_Directive_
Reproduce every line of the listing below word for word, in its original order.

Element lookup records:
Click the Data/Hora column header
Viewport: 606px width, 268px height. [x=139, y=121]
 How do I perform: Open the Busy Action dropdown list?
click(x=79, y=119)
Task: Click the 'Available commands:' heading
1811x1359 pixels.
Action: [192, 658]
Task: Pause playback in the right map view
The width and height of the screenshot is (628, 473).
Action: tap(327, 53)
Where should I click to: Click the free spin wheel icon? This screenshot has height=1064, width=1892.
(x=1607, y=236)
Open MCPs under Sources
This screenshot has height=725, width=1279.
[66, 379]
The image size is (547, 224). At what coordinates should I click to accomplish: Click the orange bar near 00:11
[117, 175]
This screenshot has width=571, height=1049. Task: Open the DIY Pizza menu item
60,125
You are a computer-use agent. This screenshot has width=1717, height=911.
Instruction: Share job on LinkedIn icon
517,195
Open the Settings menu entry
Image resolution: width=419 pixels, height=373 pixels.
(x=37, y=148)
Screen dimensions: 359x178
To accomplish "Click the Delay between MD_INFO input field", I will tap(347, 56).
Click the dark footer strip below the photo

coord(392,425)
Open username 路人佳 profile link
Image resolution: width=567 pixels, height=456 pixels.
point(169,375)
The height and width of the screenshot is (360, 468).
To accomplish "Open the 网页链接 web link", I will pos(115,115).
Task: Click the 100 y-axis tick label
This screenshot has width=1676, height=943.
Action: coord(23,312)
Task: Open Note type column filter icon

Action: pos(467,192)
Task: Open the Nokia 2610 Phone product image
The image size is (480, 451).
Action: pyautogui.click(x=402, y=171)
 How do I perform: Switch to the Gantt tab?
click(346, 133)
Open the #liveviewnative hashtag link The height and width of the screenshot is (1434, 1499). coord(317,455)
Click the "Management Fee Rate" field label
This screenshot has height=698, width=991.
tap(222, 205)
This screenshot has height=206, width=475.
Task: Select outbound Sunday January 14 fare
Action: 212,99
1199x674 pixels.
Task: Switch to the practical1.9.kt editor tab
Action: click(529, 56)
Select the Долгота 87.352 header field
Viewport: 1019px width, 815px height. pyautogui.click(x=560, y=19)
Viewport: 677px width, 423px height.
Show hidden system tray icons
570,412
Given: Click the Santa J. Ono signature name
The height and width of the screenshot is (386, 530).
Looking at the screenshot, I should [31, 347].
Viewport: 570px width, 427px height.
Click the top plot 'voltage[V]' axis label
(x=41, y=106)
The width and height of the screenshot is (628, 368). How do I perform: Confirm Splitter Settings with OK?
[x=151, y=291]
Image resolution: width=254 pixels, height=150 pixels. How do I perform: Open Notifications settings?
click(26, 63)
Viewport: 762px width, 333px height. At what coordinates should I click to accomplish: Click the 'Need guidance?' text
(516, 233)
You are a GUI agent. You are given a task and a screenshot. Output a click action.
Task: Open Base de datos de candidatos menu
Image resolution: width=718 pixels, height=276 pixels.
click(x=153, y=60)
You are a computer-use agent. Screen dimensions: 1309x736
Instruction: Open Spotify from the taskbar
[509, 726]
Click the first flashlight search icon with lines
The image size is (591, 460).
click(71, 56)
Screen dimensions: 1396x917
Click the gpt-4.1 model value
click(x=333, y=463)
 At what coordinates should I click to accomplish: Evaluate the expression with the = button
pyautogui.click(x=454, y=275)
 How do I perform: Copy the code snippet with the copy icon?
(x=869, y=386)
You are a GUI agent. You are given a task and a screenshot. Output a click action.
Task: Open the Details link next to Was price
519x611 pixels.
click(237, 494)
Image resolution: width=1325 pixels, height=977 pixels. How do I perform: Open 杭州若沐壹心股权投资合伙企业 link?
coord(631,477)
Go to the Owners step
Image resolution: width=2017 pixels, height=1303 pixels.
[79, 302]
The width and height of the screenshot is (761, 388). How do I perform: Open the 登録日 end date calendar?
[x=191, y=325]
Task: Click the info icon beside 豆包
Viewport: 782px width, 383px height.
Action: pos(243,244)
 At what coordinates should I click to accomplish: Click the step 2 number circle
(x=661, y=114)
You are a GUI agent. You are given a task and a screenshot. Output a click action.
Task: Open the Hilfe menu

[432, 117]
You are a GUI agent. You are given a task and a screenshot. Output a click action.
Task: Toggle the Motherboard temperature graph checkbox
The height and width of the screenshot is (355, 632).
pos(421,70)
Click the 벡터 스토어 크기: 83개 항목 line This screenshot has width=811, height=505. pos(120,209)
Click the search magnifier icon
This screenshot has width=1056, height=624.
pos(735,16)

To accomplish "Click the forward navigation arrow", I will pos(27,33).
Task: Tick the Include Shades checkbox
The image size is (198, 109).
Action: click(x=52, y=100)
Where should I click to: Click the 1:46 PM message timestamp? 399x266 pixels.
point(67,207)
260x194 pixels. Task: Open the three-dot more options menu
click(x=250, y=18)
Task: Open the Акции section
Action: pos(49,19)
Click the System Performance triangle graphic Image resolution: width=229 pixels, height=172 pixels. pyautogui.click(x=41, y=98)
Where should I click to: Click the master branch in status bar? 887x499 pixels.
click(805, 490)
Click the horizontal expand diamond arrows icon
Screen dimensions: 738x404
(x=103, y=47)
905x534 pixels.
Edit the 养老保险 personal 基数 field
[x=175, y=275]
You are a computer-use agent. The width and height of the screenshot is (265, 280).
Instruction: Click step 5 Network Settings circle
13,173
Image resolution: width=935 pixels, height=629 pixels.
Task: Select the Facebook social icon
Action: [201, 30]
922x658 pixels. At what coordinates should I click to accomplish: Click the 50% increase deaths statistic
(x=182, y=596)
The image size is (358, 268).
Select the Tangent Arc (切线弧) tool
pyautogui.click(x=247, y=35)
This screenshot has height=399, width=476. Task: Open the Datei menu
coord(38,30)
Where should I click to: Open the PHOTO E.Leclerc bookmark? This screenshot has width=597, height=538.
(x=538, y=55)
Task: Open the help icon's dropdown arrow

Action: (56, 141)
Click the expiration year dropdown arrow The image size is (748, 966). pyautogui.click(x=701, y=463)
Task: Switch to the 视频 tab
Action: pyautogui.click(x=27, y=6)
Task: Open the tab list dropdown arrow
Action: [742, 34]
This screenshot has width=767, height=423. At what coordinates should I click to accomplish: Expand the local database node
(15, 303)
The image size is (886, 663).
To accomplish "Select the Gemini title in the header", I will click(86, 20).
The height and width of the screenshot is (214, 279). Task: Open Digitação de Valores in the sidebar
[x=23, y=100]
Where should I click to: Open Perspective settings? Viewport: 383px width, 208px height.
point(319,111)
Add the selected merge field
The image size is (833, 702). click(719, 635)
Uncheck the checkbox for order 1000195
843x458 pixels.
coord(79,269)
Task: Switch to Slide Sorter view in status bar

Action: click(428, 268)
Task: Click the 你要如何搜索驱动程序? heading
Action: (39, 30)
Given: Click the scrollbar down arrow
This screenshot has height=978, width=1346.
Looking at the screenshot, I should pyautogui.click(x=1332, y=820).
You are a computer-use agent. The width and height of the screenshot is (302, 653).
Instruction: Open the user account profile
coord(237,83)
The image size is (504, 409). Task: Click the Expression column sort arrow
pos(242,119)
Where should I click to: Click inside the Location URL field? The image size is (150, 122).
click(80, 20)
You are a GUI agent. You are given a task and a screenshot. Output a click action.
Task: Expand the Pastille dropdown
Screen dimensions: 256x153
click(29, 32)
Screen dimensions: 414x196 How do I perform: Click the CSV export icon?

_Result below_
Click the Data/Hora column header
Viewport: 606px width, 268px height. [x=139, y=121]
 How do I perform: Open the Busy Action dropdown list?
click(x=79, y=119)
Task: Click the 'Available commands:' heading
1811x1359 pixels.
Action: [192, 658]
Task: Pause playback in the right map view
The width and height of the screenshot is (628, 473).
Action: tap(327, 53)
Where should I click to: Click the free spin wheel icon? This screenshot has height=1064, width=1892.
(x=1607, y=236)
Open MCPs under Sources
This screenshot has height=725, width=1279.
[66, 379]
The image size is (547, 224). At what coordinates should I click to accomplish: Click the orange bar near 00:11
[117, 175]
This screenshot has width=571, height=1049. Task: Open the DIY Pizza menu item
60,125
You are a computer-use agent. This screenshot has width=1717, height=911.
Instruction: Share job on LinkedIn icon
517,195
Open the Settings menu entry
Image resolution: width=419 pixels, height=373 pixels.
(x=37, y=148)
Screen dimensions: 359x178
To accomplish "Click the Delay between MD_INFO input field", I will tap(347, 56).
Click the dark footer strip below the photo

coord(392,425)
Open username 路人佳 profile link
Image resolution: width=567 pixels, height=456 pixels.
point(169,375)
The height and width of the screenshot is (360, 468).
To accomplish "Open the 网页链接 web link", I will pos(115,115).
Task: Click the 100 y-axis tick label
This screenshot has width=1676, height=943.
Action: coord(23,312)
Task: Open Note type column filter icon

Action: pos(467,192)
Task: Open the Nokia 2610 Phone product image
The image size is (480, 451).
Action: pyautogui.click(x=402, y=171)
 How do I perform: Switch to the Gantt tab?
click(346, 133)
Open the #liveviewnative hashtag link The height and width of the screenshot is (1434, 1499). coord(317,455)
Click the "Management Fee Rate" field label
This screenshot has height=698, width=991.
tap(222, 205)
This screenshot has height=206, width=475.
Task: Select outbound Sunday January 14 fare
Action: 212,99
1199x674 pixels.
Task: Switch to the practical1.9.kt editor tab
Action: click(529, 56)
Select the Долгота 87.352 header field
Viewport: 1019px width, 815px height. pyautogui.click(x=560, y=19)
Viewport: 677px width, 423px height.
Show hidden system tray icons
570,412
Given: Click the Santa J. Ono signature name
The height and width of the screenshot is (386, 530).
Looking at the screenshot, I should [31, 347].
Viewport: 570px width, 427px height.
Click the top plot 'voltage[V]' axis label
(x=41, y=106)
The width and height of the screenshot is (628, 368). How do I perform: Confirm Splitter Settings with OK?
[x=151, y=291]
Image resolution: width=254 pixels, height=150 pixels. How do I perform: Open Notifications settings?
click(26, 63)
Viewport: 762px width, 333px height. At what coordinates should I click to accomplish: Click the 'Need guidance?' text
(516, 233)
You are a GUI agent. You are given a task and a screenshot. Output a click action.
Task: Open Base de datos de candidatos menu
Image resolution: width=718 pixels, height=276 pixels.
click(x=153, y=60)
You are a computer-use agent. Screen dimensions: 1309x736
Instruction: Open Spotify from the taskbar
[509, 726]
Click the first flashlight search icon with lines
The image size is (591, 460).
click(71, 56)
Screen dimensions: 1396x917
Click the gpt-4.1 model value
click(x=333, y=463)
 At what coordinates should I click to accomplish: Evaluate the expression with the = button
pyautogui.click(x=454, y=275)
 How do I perform: Copy the code snippet with the copy icon?
(x=869, y=386)
You are a GUI agent. You are given a task and a screenshot. Output a click action.
Task: Open the Details link next to Was price
519x611 pixels.
click(237, 494)
Image resolution: width=1325 pixels, height=977 pixels. How do I perform: Open 杭州若沐壹心股权投资合伙企业 link?
coord(631,477)
Go to the Owners step
Image resolution: width=2017 pixels, height=1303 pixels.
[79, 302]
The width and height of the screenshot is (761, 388). How do I perform: Open the 登録日 end date calendar?
[x=191, y=325]
Task: Click the info icon beside 豆包
Viewport: 782px width, 383px height.
Action: pos(243,244)
 At what coordinates should I click to accomplish: Click the step 2 number circle
(x=661, y=114)
You are a GUI agent. You are given a task and a screenshot. Output a click action.
Task: Open the Hilfe menu

[432, 117]
You are a GUI agent. You are given a task and a screenshot. Output a click action.
Task: Toggle the Motherboard temperature graph checkbox
The height and width of the screenshot is (355, 632).
pos(421,70)
Click the 벡터 스토어 크기: 83개 항목 line This screenshot has width=811, height=505. pos(120,209)
Click the search magnifier icon
This screenshot has width=1056, height=624.
pos(735,16)

To accomplish "Click the forward navigation arrow", I will pos(27,33).
Task: Tick the Include Shades checkbox
The image size is (198, 109).
Action: click(x=52, y=100)
Where should I click to: Click the 1:46 PM message timestamp? 399x266 pixels.
point(67,207)
260x194 pixels. Task: Open the three-dot more options menu
click(x=250, y=18)
Task: Open the Акции section
Action: pos(49,19)
Click the System Performance triangle graphic Image resolution: width=229 pixels, height=172 pixels. pyautogui.click(x=41, y=98)
Where should I click to: Click the master branch in status bar? 887x499 pixels.
click(805, 490)
Click the horizontal expand diamond arrows icon
Screen dimensions: 738x404
(x=103, y=47)
905x534 pixels.
Edit the 养老保险 personal 基数 field
[x=175, y=275]
You are a computer-use agent. The width and height of the screenshot is (265, 280).
Instruction: Click step 5 Network Settings circle
13,173
Image resolution: width=935 pixels, height=629 pixels.
Task: Select the Facebook social icon
Action: [201, 30]
922x658 pixels. At what coordinates should I click to accomplish: Click the 50% increase deaths statistic
(x=182, y=596)
The image size is (358, 268).
Select the Tangent Arc (切线弧) tool
pyautogui.click(x=247, y=35)
This screenshot has height=399, width=476. Task: Open the Datei menu
coord(38,30)
Where should I click to: Open the PHOTO E.Leclerc bookmark? This screenshot has width=597, height=538.
(x=538, y=55)
Task: Open the help icon's dropdown arrow

Action: (56, 141)
Click the expiration year dropdown arrow The image size is (748, 966). pyautogui.click(x=701, y=463)
Task: Switch to the 视频 tab
Action: pyautogui.click(x=27, y=6)
Task: Open the tab list dropdown arrow
Action: [742, 34]
This screenshot has width=767, height=423. At what coordinates should I click to accomplish: Expand the local database node
(15, 303)
The image size is (886, 663).
To accomplish "Select the Gemini title in the header", I will click(86, 20).
The height and width of the screenshot is (214, 279). Task: Open Digitação de Valores in the sidebar
[x=23, y=100]
Where should I click to: Open Perspective settings? Viewport: 383px width, 208px height.
point(319,111)
Add the selected merge field
The image size is (833, 702). click(719, 635)
Uncheck the checkbox for order 1000195
843x458 pixels.
coord(79,269)
Task: Switch to Slide Sorter view in status bar

Action: click(428, 268)
Task: Click the 你要如何搜索驱动程序? heading
Action: (39, 30)
Given: Click the scrollbar down arrow
This screenshot has height=978, width=1346.
Looking at the screenshot, I should pyautogui.click(x=1332, y=820).
You are a computer-use agent. The width and height of the screenshot is (302, 653).
Instruction: Open the user account profile
coord(237,83)
The image size is (504, 409). Task: Click the Expression column sort arrow
pos(242,119)
Where should I click to: Click inside the Location URL field? The image size is (150, 122).
click(80, 20)
You are a GUI agent. You are given a task and a screenshot. Output a click action.
Task: Expand the Pastille dropdown
Screen dimensions: 256x153
click(29, 32)
Screen dimensions: 414x196 How do I perform: Click the CSV export icon?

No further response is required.